Jim Brosnan

Personal information
- Born: County Kerry

Sport
- Sport: Gaelic football
- Position: Midfield/Forward

Club
- Years: Club
- 1940s–1970s: Moyvane

Inter-county
- Years: County / Apps (scores)
- 1949–1959: Kerry / 28 (3–23)

Inter-county titles
- Munster titles: 5
- All-Irelands: 2
- NFL: 1
- All Stars: 0

= Jim Brosnan (Gaelic footballer) =

Jim Brosnan (1930 – 3 December 2011) was a Gaelic footballer, manager and administrator from County Kerry. He played with Kerry during the 1940s and 1950s.

== Personal life ==

Brosnan started his life in Moyvane, being the son of the famous Con Brosnan. Con collected six medals back in the twenties and thirties. His brother Mick, who was also a doctor, spent his life practising in England. Brosnan practised his medicine in Dingle.

== Club ==

He played club football with Moyvane and Shannon Rangers. He won a number of North Kerry Senior Football Championships with Moyvane.

He won All-Irelands with Kerry in 1953 and 1955. He was flown home specially for the 1955 final from America. He also won a National League medal in 1959. He also won a Munster Minor Championship medal in 1948.

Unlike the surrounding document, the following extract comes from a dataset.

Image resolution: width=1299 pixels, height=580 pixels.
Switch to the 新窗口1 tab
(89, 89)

During his college days he was a star with UCC. He won 2 Sigerson Cup titles with the college in 1943 and 1946. He was selected on the 2011 Sigerson Team of the Century.

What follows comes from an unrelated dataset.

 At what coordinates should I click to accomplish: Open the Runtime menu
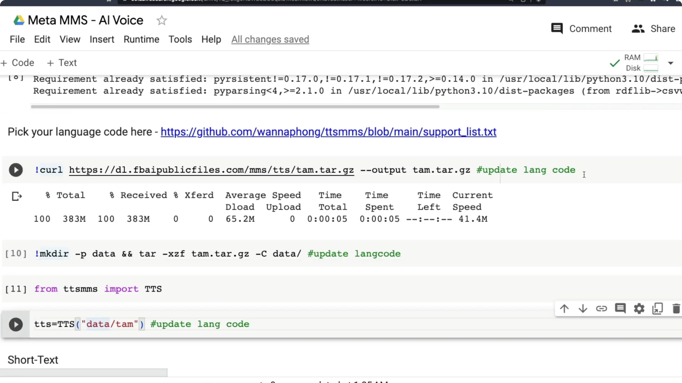point(141,39)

As a manager he led Kerry to back to back All Ireland Minor titles in 1962 and 63.

Brosnan took over as Kerry team trainer in 1965. He held this position until 1968

As an administrator he served as chairman of the Kerry County Board for several years. It was he who was instrumental in putting the Kerry club structure in place which is very often envied by other counties. He also served as chairman of the Dingle club.